> _The problem_: Lift out each line of the data that holds "agent".
*** Opening Records for this task ***
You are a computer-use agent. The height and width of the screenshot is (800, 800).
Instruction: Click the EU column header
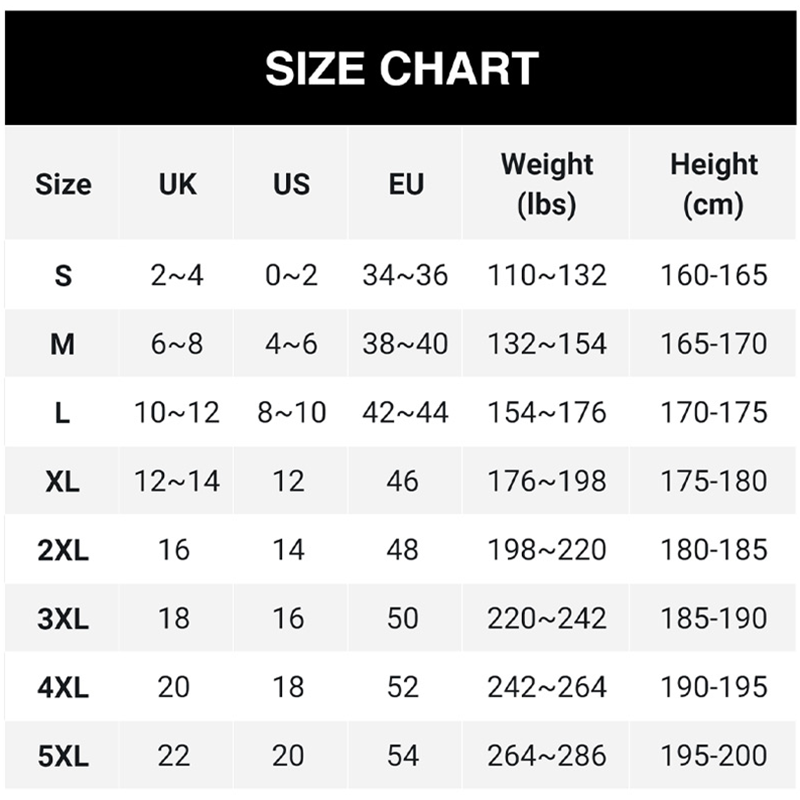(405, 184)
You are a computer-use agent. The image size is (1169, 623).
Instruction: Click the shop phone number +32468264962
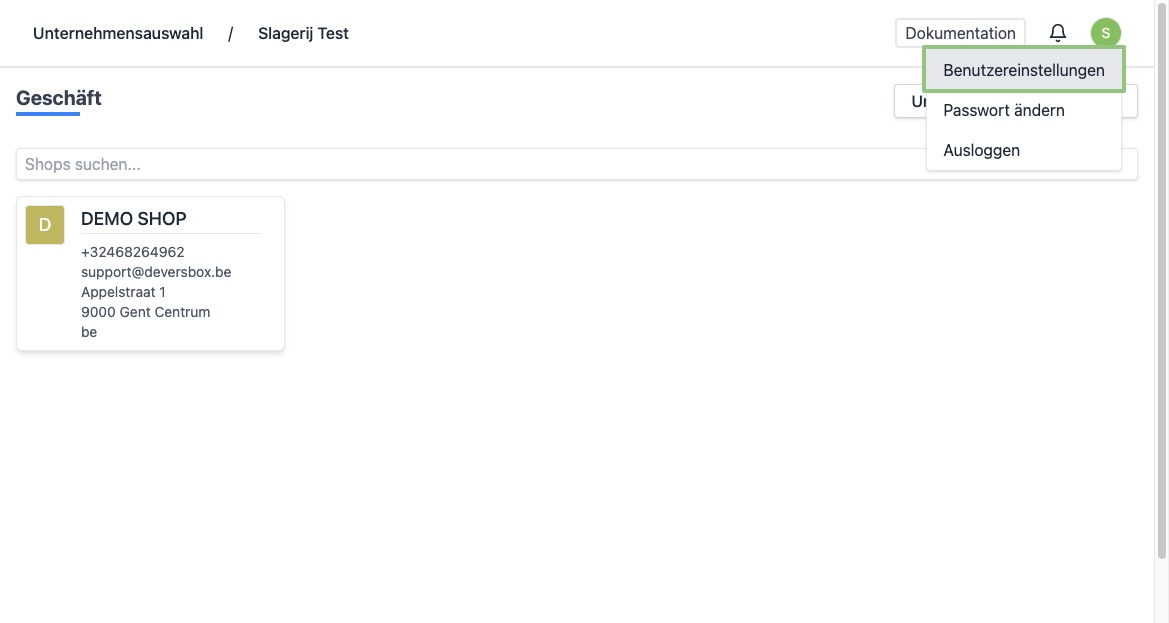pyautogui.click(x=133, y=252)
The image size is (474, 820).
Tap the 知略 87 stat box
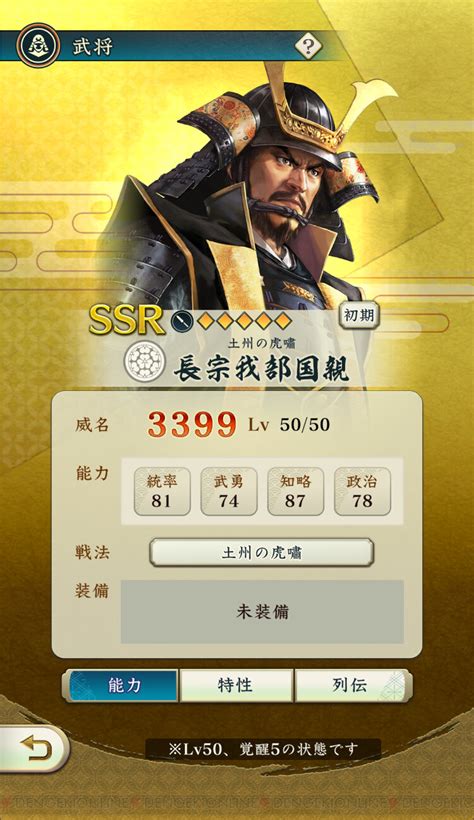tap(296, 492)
*** Closing Records for this task ***
*** Opening Records for this task ***
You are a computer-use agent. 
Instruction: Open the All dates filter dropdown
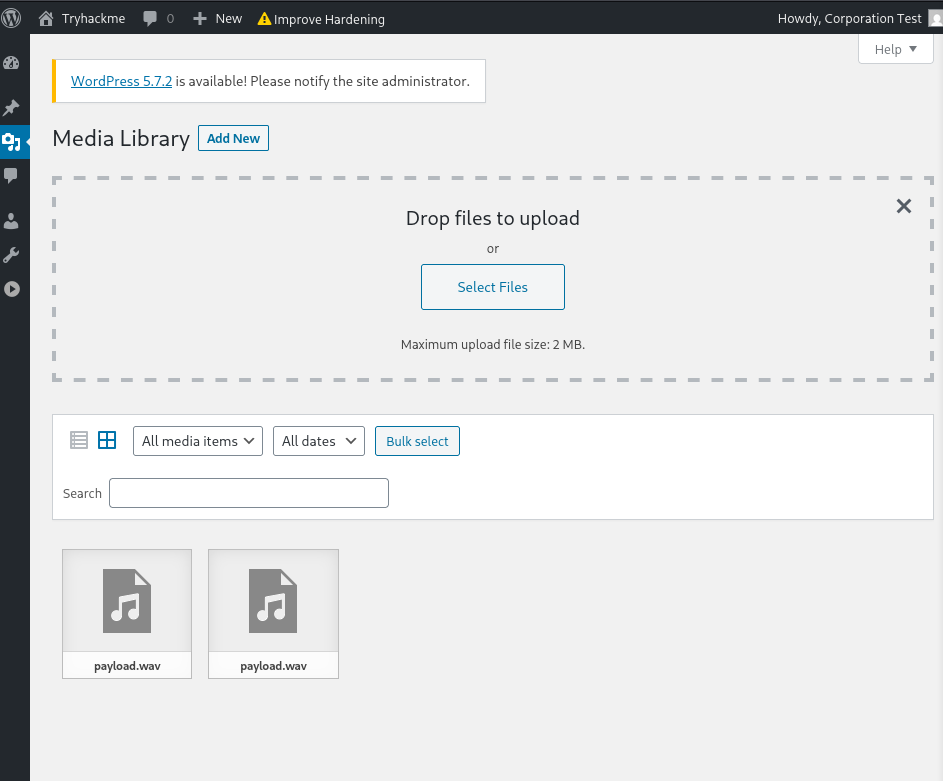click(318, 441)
*** Closing Records for this task ***
> _Reply_:
You are a computer-use agent. The height and width of the screenshot is (800, 800).
You are a computer-use agent. The image size is (1169, 623).
You are a computer-use agent. 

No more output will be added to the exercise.